Authors: Niyati Sharma, Om Anand, Sanjeev Kumar Prasad

Abstract:

Assuming future sale value for any of the organizations is one of the major essential characteristics of tactical development. Walmart Sales Forecasting is the finest illustration to work with as a beginner; subsequently, it has the major retail data set. Walmart uses this sales estimate problem for hiring purposes also.

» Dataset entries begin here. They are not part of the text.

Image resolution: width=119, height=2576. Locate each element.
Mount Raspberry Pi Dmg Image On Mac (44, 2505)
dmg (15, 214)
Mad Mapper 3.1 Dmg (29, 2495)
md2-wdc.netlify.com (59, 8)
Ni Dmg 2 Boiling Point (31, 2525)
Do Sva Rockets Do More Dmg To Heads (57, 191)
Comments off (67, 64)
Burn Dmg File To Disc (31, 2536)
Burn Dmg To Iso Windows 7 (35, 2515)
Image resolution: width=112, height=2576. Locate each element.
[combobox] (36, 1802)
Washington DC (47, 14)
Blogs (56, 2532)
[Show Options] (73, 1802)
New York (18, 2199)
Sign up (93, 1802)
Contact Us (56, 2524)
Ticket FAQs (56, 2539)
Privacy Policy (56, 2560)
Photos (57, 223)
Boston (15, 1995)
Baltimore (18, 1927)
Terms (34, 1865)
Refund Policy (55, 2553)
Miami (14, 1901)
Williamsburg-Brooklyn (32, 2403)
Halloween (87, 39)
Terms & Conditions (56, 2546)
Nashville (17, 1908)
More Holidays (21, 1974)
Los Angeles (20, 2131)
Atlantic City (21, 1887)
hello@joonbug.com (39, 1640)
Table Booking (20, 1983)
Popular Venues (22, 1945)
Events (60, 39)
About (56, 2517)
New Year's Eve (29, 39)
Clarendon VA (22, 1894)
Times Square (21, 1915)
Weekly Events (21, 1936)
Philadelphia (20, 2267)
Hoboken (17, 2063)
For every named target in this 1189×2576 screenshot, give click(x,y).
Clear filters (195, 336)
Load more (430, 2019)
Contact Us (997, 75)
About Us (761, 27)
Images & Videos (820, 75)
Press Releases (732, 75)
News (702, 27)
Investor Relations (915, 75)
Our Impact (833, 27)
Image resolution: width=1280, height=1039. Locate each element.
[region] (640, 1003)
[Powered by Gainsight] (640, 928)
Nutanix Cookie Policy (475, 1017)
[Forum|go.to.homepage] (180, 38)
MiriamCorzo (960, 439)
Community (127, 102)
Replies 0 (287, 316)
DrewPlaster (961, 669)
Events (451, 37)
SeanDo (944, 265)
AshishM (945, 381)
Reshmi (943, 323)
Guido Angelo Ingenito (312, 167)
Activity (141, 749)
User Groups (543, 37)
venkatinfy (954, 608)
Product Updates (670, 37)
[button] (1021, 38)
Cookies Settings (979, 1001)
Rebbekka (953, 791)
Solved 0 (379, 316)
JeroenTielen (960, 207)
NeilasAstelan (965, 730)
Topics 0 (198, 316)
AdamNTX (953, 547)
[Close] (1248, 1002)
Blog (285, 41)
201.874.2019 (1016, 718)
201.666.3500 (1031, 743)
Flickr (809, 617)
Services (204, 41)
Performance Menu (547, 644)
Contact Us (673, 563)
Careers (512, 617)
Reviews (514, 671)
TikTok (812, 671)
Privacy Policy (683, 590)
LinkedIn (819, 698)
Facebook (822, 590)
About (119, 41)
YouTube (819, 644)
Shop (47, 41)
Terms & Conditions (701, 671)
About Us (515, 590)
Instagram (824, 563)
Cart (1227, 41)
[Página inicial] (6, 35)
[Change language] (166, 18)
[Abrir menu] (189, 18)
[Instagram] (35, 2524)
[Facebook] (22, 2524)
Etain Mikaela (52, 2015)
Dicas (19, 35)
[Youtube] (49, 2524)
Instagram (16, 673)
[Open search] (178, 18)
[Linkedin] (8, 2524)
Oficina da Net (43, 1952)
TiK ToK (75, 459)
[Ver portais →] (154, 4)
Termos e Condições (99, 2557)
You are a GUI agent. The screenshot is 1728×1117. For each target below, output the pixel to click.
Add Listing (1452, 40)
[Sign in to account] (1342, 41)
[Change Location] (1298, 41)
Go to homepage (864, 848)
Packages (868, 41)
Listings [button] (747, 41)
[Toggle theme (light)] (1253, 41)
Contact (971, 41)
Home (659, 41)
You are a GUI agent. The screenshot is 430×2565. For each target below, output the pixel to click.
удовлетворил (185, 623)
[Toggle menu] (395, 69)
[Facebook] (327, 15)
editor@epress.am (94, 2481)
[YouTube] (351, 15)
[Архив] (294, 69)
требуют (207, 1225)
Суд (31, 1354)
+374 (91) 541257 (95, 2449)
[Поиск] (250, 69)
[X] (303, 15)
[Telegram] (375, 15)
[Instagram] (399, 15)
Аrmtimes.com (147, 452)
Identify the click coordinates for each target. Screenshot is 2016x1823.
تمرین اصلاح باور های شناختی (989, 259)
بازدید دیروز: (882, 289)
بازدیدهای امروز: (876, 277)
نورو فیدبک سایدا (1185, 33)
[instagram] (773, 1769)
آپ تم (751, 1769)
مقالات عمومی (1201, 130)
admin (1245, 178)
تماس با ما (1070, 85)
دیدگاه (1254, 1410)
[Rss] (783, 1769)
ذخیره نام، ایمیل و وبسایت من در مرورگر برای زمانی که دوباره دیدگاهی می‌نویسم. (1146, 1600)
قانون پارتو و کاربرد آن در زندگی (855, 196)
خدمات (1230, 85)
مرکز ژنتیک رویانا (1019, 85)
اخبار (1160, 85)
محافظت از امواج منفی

We would like to analyzing how the internal and external effects of one of the largest companies in the US can walk out their Weekly Sales in the future. Demand forecasting is the planned prerequisite of products or services in the imminent on the basis of present and previous data and different stages of the market. Since all associations is facing the anonymous future and we do not distinguish in the future good demand. Hence, through exploring former statistics and recent market statistics, we envisage the forthcoming claim and building of individual goods, which are extra challenging in the near future. As a result of this, we are producing the required products in pursuance of the petition of the souk in advance. We will be using several machine learning models to test the exactness and then lastly, train the whole data by Using linear regression and fitting the training data into it. Accuracy is 8.88%. The extra trees regression model gives the best accuracy of 97.15%.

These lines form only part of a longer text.